Don't include pictures. Quote the lines below from the first through the line that contains "Saká a obleky (84, 877)".
== Records supplied ==
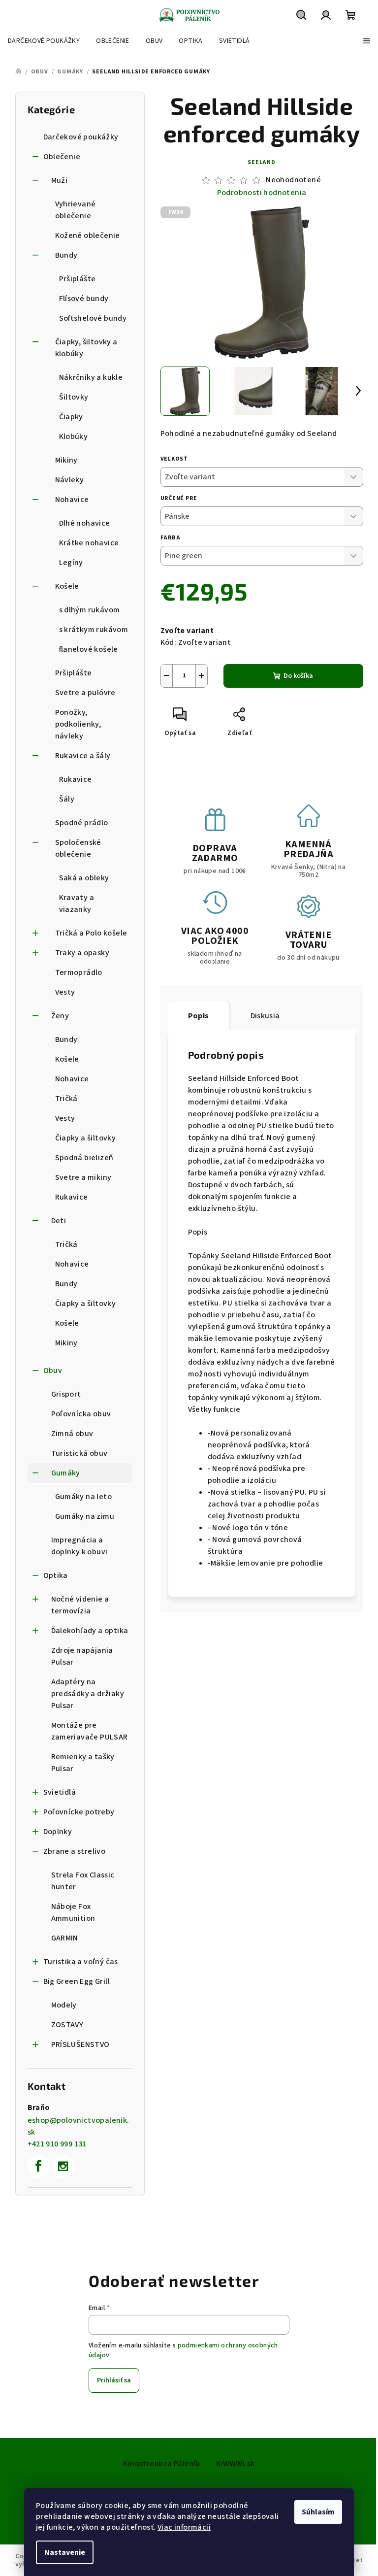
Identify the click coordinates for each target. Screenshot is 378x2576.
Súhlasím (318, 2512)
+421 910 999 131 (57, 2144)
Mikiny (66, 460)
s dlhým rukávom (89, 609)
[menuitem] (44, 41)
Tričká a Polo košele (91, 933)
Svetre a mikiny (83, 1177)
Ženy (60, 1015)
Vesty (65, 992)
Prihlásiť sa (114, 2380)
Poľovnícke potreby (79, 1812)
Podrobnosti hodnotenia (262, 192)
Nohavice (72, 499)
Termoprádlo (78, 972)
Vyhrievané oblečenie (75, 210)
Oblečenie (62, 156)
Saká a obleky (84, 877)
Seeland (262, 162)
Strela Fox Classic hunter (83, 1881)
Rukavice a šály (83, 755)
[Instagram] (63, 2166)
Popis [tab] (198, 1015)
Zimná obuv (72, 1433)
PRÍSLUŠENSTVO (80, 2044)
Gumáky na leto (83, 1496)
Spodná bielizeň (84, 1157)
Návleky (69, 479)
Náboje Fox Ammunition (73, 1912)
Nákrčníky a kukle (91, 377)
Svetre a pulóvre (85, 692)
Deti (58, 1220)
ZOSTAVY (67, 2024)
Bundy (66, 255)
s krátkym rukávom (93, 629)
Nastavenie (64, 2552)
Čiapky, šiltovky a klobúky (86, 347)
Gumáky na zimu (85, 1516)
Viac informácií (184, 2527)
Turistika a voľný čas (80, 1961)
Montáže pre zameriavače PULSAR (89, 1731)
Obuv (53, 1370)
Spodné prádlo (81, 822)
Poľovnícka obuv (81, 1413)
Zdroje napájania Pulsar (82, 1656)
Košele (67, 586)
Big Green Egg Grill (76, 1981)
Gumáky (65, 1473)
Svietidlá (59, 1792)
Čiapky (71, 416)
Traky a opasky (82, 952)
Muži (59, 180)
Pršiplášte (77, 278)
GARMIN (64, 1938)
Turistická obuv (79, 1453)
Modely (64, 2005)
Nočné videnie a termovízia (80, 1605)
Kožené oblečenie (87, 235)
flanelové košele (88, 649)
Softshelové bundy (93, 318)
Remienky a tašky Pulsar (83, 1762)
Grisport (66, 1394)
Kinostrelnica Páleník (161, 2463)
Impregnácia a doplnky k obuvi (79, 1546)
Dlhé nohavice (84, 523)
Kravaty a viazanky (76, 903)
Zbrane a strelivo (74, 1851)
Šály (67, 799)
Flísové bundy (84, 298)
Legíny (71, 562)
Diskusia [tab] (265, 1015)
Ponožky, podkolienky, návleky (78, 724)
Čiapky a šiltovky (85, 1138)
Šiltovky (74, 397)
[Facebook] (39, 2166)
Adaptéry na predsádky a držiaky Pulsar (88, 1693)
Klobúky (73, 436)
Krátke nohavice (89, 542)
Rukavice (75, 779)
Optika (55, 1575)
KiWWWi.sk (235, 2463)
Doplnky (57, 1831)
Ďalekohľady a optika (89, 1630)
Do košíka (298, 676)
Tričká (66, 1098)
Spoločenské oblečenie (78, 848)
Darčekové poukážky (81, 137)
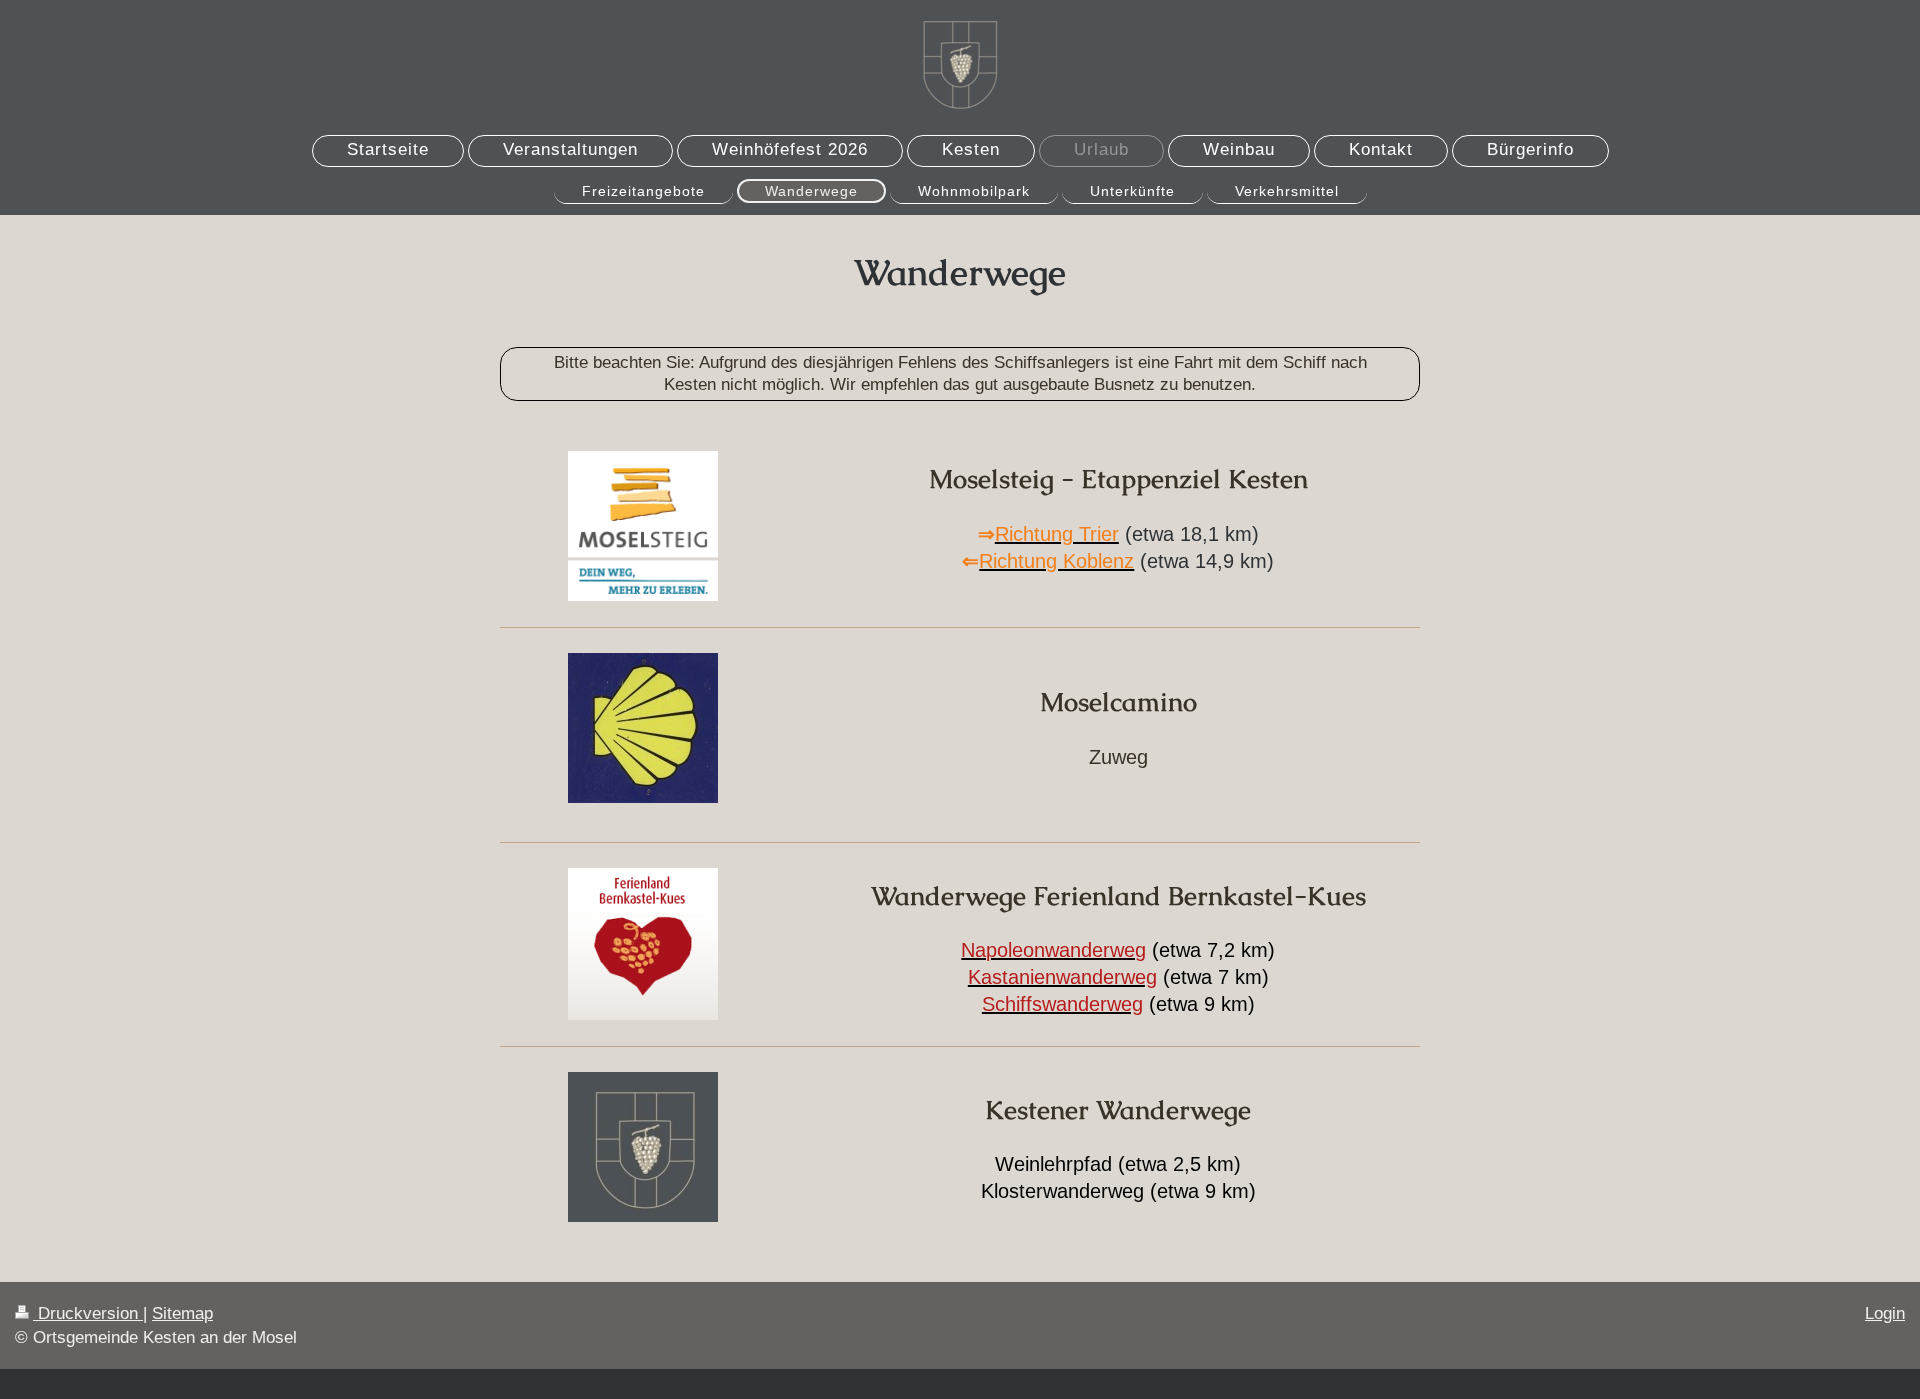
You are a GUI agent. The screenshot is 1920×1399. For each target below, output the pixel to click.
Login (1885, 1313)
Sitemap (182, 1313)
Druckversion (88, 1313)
===
■ Problem solution:
Identify the click coordinates for each target. Screenshot is 378x2576.
Súhlasím (318, 2512)
+421 910 999 131 (57, 2144)
Mikiny (66, 460)
s dlhým rukávom (89, 609)
[menuitem] (44, 41)
Tričká a Polo košele (91, 933)
Svetre a mikiny (83, 1177)
Ženy (60, 1015)
Vesty (65, 992)
Prihlásiť sa (114, 2380)
Poľovnícke potreby (79, 1812)
Podrobnosti hodnotenia (262, 192)
Nohavice (72, 499)
Termoprádlo (78, 972)
Vyhrievané oblečenie (75, 210)
Oblečenie (62, 156)
Saká a obleky (84, 877)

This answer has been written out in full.